** DOCUMENT SEGMENT follows **

OHS Morbidity and Mortality

Morbidity


Not all severely overweight people develop pickwickian syndrome but most of it have, especially on middle aged people.  Obesity is associated with lots of medical health problems and is a component of the metabolic syndrome (is a combination of medical disorders that, when occurring together, increase the risk of developing cardiovascular disease and diabetes). Severely overweight people with pickwickian syndrome when diagnosed are much more likely to have hypoventilation (breathing at an abnormally slow rate, resulting in an increased amount of carbon dioxide in the blood), hypertension (high blood pressure: a common disorder in which blood pressure remains abnormally high, a reading of 140/90 mm Hg or greater), diabetes (metabolic diseases in which a person has high blood sugar), hypothyroidism (condition in which the thyroid gland does not make enough thyroid hormone), congestive heart failure (inability of the heart to supply sufficient blood flow to meet the needs of the body) and cor pulmonale (enlargement of the right ventricle of the heart). Patients with pickwickian syndrome are more often to be admitted in hospital compared to patients with similar severely overweight but without hypoventilation. 


Mortality

Patients with Obesity hypoventilation syndrome that undergo medical attention have less mortality rate. Patients with a severe complication show that 23% of mortality rate around 18 months and 46% within 50 months. Patients with severe complication and receive a positive airway pressure treatment reduces the mortality rate up to 10%.

** End of DOCUMENT SEGMENT **
** DATA SHOWN follows **

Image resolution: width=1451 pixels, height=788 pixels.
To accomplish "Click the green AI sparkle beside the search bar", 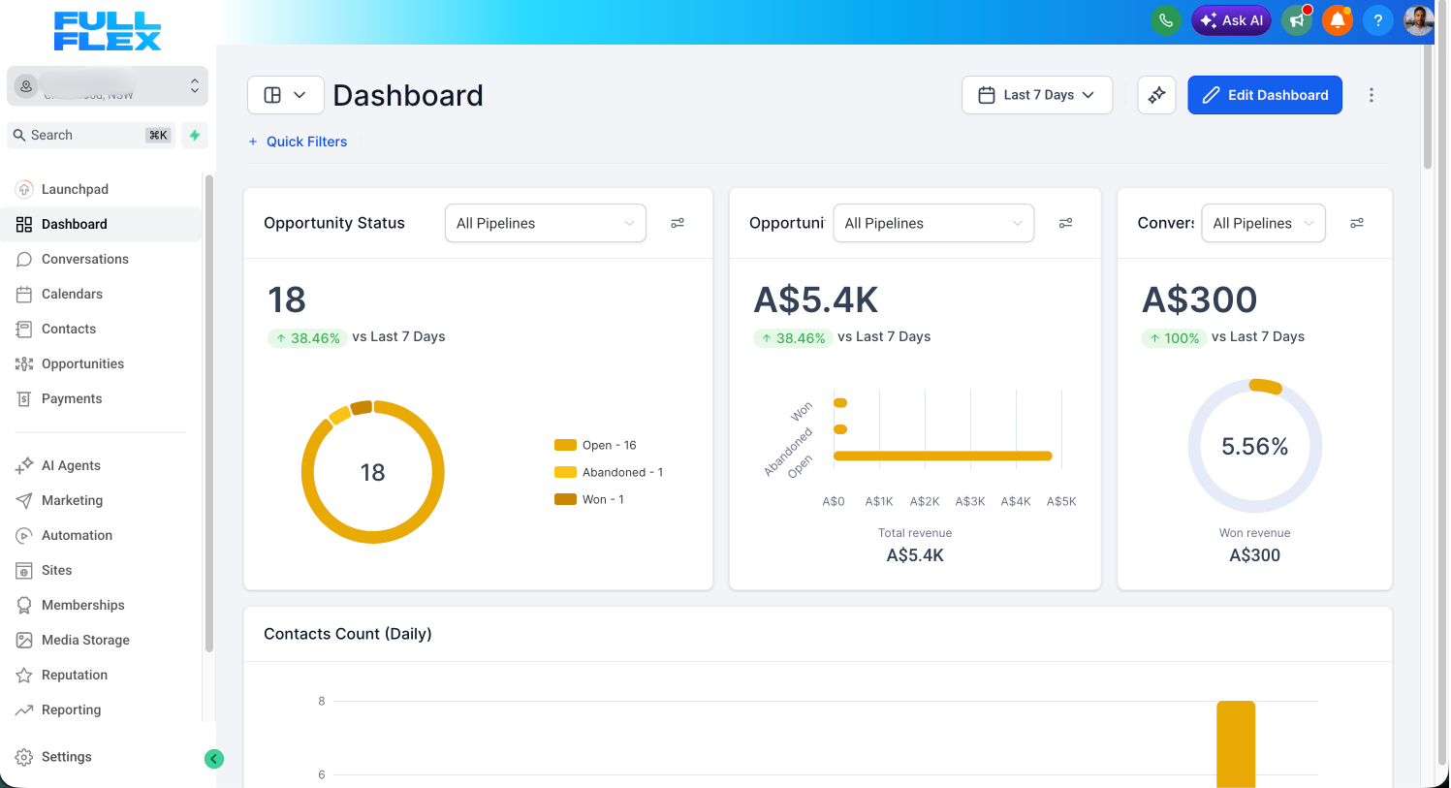I will [x=194, y=134].
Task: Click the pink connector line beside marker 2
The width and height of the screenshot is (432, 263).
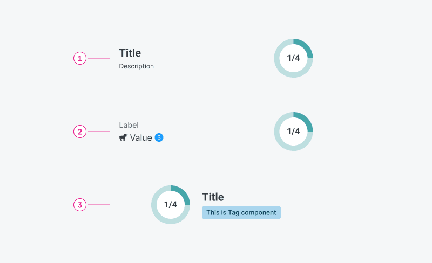Action: pyautogui.click(x=99, y=132)

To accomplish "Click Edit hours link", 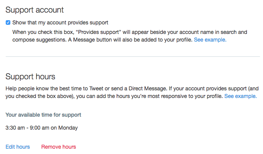I will [18, 147].
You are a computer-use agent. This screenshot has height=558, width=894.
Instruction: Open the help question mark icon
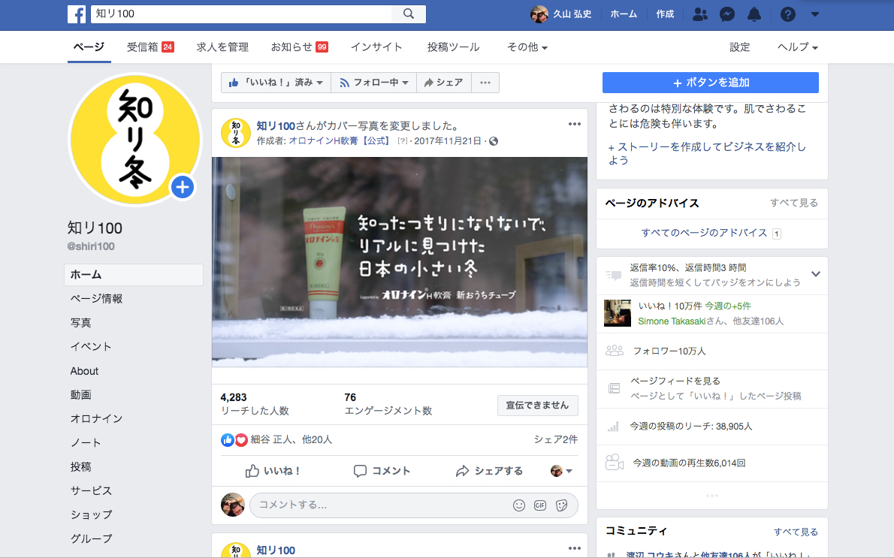point(787,14)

** End of DATA SHOWN **

TO DO =>
A) Can you revise the OHS text from "Patients with Obesity" up to and including "rate up to 10%.", replacing "mortality rate" with "death rate"?
B) Answer these questions on the OHS text:
(i) What blood pressure reading does it give for hypertension?
(ii) How does it define cor pulmonale?
(iii) What mortality rate within 50 months does it report for patients with a severe complication?
C) According to the OHS text, why does hypoventilation raise the amount of carbon dioxide in the blood?
Base every answer on the OHS text alone.

ANSWERS BY ITEM NUMBER =>
A)
Patients with Obesity hypoventilation syndrome that undergo medical attention have less death rate. Patients with a severe complication show that 23% of death rate around 18 months and 46% within 50 months. Patients with severe complication and receive a positive airway pressure treatment reduces the death rate up to 10%.

B)
(i) A reading of 140/90 mm Hg or greater.
(ii) Enlargement of the right ventricle of the heart.
(iii) 46%.

C) Hypoventilation is breathing at an abnormally slow rate. That slow breathing results in an increased amount of carbon dioxide in the blood.